(Problem to solve):
The answer is the line that contains "The width and height of the screenshot is (1504, 495)." followed by every later line of the entries below, each repeated exactly, and nothing else.
• • •
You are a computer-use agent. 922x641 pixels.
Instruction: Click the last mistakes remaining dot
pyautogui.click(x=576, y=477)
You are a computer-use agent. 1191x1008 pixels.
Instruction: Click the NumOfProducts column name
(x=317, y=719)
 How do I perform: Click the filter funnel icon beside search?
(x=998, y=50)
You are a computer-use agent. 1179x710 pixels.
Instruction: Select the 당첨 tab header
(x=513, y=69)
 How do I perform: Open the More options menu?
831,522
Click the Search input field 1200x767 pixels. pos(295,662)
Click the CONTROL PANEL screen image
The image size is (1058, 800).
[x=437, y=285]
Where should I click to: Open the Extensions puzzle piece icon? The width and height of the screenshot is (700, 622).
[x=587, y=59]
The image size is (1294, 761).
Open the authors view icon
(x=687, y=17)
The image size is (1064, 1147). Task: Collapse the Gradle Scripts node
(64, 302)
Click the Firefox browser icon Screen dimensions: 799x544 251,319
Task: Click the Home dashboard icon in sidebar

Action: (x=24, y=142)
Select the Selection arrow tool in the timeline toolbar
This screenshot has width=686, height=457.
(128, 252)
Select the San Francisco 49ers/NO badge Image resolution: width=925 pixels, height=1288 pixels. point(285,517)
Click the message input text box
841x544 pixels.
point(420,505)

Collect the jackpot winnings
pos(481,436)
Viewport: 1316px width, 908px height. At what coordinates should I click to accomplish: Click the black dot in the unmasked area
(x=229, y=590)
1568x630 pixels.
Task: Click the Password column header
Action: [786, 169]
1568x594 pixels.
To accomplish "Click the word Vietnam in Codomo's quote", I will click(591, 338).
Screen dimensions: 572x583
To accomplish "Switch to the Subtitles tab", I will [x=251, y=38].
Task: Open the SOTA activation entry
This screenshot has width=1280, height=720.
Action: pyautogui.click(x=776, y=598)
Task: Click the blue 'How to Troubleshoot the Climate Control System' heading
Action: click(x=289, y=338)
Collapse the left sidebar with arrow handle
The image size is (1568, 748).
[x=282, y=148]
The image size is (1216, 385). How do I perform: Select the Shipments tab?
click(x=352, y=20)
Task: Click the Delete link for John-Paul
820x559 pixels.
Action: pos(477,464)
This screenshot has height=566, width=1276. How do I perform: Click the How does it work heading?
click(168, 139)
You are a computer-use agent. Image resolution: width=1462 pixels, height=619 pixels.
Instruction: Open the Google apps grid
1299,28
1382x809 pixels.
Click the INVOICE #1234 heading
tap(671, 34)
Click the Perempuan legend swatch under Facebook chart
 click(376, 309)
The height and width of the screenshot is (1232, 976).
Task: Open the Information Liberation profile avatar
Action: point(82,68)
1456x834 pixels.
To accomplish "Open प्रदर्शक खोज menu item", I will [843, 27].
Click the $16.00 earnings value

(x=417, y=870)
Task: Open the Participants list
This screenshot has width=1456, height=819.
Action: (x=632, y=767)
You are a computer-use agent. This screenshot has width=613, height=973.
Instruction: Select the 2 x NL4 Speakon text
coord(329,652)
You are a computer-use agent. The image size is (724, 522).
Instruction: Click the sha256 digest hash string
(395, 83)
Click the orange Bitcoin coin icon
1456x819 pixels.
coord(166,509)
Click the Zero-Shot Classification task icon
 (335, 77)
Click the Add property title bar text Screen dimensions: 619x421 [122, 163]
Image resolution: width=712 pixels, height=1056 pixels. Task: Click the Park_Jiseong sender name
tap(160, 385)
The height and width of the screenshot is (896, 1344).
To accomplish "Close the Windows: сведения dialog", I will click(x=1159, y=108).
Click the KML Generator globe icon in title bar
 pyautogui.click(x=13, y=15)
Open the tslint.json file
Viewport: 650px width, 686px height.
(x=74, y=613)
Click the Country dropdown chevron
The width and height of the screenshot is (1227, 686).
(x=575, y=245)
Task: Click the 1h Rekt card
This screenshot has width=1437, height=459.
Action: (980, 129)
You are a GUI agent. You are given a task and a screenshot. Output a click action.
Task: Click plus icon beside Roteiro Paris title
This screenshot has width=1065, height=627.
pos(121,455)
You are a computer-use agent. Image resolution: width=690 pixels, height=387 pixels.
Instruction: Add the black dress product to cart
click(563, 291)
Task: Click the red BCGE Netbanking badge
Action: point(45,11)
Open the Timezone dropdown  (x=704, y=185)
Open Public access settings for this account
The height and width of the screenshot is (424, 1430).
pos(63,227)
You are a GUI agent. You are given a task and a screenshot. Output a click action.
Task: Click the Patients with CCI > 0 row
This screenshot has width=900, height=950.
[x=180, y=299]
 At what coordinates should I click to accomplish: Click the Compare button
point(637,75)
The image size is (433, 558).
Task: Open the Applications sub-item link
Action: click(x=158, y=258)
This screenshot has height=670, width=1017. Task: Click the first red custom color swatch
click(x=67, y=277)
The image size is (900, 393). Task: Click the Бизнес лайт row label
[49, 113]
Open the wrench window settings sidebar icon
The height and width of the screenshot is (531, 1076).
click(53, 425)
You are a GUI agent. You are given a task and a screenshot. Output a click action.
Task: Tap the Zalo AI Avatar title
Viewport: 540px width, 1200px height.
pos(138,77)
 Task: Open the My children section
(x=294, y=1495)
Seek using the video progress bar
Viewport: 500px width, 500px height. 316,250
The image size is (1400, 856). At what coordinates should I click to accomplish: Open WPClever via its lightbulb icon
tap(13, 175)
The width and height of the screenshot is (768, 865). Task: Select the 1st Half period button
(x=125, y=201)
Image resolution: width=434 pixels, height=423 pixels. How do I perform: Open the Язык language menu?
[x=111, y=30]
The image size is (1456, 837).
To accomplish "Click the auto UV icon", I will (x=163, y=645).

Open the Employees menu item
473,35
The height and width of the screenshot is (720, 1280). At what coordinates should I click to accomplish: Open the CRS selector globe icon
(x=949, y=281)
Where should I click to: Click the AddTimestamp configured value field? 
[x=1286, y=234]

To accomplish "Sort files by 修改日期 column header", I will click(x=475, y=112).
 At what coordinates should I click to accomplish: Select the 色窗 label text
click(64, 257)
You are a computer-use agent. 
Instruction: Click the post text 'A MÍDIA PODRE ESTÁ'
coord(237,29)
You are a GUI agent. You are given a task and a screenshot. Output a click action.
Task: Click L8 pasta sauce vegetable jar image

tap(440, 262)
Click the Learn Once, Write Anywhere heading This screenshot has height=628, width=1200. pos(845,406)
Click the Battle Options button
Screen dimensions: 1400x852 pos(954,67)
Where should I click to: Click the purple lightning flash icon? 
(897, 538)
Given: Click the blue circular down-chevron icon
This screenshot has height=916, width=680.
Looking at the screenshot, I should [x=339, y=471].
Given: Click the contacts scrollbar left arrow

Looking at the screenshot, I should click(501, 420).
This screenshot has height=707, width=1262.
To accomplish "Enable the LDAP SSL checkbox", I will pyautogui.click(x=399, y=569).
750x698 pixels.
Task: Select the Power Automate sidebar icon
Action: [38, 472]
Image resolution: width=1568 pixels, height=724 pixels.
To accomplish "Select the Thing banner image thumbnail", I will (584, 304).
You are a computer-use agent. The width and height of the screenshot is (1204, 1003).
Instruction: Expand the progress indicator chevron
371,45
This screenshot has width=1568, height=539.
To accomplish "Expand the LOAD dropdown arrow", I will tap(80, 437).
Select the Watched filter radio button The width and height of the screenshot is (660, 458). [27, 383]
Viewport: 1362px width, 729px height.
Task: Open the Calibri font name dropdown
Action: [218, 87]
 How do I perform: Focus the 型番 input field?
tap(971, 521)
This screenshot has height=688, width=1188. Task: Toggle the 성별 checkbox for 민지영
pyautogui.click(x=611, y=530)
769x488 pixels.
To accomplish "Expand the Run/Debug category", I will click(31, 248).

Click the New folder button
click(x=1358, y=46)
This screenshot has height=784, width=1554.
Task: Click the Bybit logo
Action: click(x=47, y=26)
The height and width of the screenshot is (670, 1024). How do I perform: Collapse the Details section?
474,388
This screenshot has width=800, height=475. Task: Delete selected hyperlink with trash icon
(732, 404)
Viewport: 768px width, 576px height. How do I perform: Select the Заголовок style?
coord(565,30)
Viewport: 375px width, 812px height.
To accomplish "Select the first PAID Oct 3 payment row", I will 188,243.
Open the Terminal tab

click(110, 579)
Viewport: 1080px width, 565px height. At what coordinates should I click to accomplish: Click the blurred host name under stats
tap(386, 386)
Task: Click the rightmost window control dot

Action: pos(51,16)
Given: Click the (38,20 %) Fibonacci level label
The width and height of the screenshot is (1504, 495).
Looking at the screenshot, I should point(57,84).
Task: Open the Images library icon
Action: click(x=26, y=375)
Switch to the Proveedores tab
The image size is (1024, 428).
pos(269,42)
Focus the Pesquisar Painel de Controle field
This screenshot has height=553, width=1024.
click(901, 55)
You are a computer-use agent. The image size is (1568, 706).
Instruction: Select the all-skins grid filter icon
• • •
(Answer box):
The width and height of the screenshot is (1504, 495).
Looking at the screenshot, I should point(57,84).
Task: Open the Images library icon
Action: click(x=26, y=375)
Switch to the Proveedores tab
The image size is (1024, 428).
pos(269,42)
Focus the Pesquisar Painel de Controle field
This screenshot has height=553, width=1024.
click(901, 55)
You are a computer-use agent. The image size is (1568, 706).
Instruction: Select the all-skins grid filter icon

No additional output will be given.